By this time, the Commodore had donned Harry's winter jacket,
and Frank, grumbling and paradoxizing all the while, had loaded
his rifle, and buttoned up his pea-jacket, when in stalked Tom,
swathed up to his chin in a stout dreadnought coat.

“What are ye lazin' here about?”—he shouted—“you're niver
ready no how—Jem's been agone these two hours, and we'll jest
be too late, and miss gittin' a shot—if so be there be a buck—which
I'll be sworn there arn't!”

“Ha! ha!”—the Commodore burst out—“ha! ha! ha!—I
should like to know which side the laziness has been on this morning,
Mister Draw.”

“On little wax skin's there”—answered the old man, as quick as
lightning—“the little snoopin' critter carn't find his gloves now;
though the nags is at the door, and we all ready. We'll drink, boys,
while he's lookin' arter 'em—and then when he's found them, and 's
jest a gittin' on his horse, he'll find he's left his powder-horn or
knife, or somethin' else, behind him; and then we'll drink agin,
while he snoops back to fetch it.”

“You be hanged, you old rascal”—replied Forester, a little bothered
by the huge shouts of laughter which followed this most
strictly accurate account of his accustomed method of proceeding;
an account which, by the way, was fully justified not twenty
minutes afterward, by his galloping back, neck or nothing, to get
his pocket handkerchief, which he had left “in course,” as Tom
said, in his dressing-gown beside the fire.

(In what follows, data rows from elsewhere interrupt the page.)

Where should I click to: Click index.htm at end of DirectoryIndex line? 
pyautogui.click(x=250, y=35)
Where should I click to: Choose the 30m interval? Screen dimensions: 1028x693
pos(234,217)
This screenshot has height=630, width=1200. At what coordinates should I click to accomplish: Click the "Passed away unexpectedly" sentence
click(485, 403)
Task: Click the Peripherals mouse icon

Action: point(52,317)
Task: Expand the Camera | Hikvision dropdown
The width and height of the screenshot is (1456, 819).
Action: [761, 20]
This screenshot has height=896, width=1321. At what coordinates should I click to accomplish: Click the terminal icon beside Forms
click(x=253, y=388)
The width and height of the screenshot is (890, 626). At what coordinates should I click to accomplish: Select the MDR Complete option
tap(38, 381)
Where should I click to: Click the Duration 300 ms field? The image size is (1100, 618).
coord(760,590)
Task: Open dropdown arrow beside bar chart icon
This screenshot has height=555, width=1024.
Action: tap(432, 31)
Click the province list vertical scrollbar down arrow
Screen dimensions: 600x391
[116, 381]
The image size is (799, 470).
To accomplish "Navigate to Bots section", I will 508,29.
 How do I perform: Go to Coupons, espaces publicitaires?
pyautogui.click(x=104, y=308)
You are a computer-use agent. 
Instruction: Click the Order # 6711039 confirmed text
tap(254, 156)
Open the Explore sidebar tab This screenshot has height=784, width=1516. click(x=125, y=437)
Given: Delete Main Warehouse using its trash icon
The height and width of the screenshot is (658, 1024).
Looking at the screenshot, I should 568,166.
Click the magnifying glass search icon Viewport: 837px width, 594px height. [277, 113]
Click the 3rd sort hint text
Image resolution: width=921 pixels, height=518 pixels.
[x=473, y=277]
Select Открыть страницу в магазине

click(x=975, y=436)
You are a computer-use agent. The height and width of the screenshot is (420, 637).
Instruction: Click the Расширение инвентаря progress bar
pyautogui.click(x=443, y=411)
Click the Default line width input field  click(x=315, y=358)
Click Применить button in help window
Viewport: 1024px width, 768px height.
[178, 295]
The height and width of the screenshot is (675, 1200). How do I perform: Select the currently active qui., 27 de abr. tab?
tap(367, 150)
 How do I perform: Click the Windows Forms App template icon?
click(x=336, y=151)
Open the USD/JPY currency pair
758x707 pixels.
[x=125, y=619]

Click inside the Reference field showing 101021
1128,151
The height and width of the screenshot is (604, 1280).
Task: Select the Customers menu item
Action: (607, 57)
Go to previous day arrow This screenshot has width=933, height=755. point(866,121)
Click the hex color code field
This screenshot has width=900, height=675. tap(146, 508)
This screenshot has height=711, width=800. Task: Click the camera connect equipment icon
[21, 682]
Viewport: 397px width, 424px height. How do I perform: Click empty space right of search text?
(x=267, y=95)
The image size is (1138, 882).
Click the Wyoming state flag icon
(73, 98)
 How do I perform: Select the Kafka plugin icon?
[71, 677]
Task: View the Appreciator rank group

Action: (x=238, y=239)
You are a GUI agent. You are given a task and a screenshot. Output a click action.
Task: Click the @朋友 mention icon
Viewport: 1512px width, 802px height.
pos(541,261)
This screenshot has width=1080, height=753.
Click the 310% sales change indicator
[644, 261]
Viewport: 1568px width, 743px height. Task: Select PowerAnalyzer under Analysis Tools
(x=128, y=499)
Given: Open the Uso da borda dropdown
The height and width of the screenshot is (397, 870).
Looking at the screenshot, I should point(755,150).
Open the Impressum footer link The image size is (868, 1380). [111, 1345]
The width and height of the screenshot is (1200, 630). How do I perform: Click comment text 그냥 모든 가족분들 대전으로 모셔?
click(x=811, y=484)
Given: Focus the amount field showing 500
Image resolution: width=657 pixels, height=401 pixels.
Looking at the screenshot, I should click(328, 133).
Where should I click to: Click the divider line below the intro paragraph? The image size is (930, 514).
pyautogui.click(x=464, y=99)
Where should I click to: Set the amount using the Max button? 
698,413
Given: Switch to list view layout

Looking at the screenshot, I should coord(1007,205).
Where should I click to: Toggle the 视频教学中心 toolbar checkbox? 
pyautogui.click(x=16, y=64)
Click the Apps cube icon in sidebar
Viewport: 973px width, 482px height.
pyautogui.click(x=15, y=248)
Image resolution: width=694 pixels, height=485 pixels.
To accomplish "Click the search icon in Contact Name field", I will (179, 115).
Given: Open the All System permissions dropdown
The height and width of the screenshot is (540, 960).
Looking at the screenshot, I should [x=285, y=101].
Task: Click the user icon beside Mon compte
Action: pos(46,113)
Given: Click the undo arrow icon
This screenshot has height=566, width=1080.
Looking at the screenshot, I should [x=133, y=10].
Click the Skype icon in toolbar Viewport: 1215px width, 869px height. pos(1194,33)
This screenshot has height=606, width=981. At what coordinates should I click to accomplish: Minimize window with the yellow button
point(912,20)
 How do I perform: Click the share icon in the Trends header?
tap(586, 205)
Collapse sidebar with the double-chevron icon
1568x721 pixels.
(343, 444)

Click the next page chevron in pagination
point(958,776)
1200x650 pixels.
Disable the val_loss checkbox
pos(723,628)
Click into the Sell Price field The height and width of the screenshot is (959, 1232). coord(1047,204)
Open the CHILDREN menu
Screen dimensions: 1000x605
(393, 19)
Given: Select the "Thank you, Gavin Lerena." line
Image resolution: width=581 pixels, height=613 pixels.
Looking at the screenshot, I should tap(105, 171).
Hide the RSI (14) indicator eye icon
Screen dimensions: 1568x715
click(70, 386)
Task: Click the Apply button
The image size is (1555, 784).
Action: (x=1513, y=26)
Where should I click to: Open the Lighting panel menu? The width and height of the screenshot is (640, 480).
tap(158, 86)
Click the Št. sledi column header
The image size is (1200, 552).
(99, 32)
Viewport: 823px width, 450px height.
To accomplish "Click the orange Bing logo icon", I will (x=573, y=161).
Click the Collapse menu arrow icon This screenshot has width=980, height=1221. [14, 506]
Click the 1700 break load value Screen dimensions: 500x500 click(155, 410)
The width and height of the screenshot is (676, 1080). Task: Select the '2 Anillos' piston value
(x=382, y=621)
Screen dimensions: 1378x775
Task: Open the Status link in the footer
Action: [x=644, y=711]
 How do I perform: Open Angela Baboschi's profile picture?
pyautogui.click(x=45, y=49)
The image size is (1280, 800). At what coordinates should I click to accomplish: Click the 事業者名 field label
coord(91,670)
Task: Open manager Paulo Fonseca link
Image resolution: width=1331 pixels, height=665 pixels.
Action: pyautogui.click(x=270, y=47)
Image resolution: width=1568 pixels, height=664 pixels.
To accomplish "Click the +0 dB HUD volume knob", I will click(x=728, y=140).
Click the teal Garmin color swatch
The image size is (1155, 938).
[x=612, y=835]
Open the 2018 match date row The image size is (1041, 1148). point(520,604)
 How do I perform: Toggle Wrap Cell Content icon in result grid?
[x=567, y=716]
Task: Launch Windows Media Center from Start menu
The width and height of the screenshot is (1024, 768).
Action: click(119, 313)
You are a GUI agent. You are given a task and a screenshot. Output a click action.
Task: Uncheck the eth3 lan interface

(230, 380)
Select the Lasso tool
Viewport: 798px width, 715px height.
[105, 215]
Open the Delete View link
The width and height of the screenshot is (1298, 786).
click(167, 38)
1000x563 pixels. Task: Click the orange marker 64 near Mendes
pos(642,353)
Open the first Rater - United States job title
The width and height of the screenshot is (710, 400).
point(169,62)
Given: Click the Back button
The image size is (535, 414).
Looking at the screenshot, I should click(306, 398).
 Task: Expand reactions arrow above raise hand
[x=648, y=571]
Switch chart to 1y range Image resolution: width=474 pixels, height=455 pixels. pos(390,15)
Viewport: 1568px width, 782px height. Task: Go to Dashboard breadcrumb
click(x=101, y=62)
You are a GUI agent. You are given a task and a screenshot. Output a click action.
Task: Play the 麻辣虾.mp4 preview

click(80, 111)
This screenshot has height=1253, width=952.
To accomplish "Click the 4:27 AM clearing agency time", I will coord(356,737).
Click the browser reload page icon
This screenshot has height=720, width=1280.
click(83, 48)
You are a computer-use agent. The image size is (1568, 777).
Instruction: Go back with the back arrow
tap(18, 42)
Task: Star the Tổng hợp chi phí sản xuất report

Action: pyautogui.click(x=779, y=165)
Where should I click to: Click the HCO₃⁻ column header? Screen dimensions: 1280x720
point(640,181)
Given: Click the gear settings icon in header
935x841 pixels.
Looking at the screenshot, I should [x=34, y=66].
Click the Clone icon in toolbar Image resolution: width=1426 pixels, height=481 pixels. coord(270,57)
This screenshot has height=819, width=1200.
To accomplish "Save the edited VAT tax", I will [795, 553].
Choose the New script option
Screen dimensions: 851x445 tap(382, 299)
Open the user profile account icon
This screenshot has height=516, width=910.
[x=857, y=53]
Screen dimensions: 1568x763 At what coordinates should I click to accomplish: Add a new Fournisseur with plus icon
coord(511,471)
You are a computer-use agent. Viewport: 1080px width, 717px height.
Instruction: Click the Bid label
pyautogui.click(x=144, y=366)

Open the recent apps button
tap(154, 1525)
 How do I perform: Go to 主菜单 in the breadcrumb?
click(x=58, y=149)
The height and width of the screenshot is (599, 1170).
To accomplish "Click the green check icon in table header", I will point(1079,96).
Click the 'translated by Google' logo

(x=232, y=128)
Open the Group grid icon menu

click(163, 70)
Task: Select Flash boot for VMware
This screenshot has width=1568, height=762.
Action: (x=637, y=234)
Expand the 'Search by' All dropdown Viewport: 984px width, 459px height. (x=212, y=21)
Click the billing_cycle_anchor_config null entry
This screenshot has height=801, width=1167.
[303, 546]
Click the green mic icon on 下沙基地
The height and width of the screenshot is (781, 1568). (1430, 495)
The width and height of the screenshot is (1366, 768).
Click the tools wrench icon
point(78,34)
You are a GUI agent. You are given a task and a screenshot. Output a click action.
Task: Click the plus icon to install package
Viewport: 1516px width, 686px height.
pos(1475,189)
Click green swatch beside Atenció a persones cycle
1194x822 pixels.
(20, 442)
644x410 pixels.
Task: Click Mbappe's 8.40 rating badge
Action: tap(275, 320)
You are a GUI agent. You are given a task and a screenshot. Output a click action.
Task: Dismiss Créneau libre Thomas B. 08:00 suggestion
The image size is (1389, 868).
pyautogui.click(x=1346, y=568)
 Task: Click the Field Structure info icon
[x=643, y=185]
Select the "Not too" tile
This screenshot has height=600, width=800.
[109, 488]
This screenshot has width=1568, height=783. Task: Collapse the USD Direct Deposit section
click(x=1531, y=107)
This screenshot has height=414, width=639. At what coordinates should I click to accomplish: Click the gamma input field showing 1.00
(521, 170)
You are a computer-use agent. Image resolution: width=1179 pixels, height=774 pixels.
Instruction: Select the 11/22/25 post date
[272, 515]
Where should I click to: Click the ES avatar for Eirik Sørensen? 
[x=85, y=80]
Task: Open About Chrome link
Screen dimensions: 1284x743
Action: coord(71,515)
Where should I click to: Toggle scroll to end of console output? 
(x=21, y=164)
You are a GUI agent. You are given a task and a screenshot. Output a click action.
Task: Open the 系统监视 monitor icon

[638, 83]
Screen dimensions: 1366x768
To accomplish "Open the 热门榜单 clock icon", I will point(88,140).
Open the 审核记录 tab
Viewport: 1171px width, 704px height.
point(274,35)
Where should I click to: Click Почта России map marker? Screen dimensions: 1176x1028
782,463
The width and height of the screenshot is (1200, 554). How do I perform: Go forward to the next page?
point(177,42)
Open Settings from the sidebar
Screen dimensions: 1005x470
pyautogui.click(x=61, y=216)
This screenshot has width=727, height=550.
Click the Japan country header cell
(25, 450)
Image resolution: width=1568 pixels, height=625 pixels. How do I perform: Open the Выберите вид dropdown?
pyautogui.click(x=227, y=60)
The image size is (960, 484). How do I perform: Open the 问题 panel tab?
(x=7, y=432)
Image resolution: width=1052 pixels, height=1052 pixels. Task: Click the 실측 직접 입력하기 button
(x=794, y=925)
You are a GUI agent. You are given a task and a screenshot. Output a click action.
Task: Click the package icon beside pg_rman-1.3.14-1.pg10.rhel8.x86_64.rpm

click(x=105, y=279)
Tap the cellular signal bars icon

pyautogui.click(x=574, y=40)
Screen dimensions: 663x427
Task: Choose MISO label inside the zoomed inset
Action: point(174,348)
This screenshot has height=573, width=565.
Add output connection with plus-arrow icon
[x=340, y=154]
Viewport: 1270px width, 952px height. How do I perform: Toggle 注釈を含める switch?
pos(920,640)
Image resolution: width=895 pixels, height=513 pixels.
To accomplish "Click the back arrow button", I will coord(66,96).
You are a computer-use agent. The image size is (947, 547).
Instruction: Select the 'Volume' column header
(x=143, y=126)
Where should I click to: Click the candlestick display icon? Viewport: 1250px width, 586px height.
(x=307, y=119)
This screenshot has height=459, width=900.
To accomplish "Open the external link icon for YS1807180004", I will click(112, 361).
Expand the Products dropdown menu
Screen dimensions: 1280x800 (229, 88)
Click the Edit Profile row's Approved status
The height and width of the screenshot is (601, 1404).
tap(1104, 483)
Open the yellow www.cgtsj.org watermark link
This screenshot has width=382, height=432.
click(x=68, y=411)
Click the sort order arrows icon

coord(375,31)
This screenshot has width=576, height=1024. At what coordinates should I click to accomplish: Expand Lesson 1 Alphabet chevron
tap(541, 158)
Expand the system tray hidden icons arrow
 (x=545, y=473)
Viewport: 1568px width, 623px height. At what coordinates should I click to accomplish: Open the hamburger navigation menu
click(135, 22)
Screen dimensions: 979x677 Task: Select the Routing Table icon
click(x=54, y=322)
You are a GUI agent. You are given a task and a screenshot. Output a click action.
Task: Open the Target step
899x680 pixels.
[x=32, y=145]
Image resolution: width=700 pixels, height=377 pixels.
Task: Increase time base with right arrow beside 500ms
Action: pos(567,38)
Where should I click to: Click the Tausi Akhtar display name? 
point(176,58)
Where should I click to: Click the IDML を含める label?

“Come, bustle—bustle!” Harry added, as he put on his hunting
cap and pulled a huge pair of fen boots on, reaching to the mid-thigh,
which Timothy had garnished with a pair of bright English
spurs. In another minute they were all on horseback, trotting
away at a brisk pace toward the little glen, wherein, according to
Jem's last report, the stag was harbored. It was in vain that during
their quick ride the old man was entreated to inform them where
they were to take post, or what they were to do, as he would give
them no reply, nor any information whatever.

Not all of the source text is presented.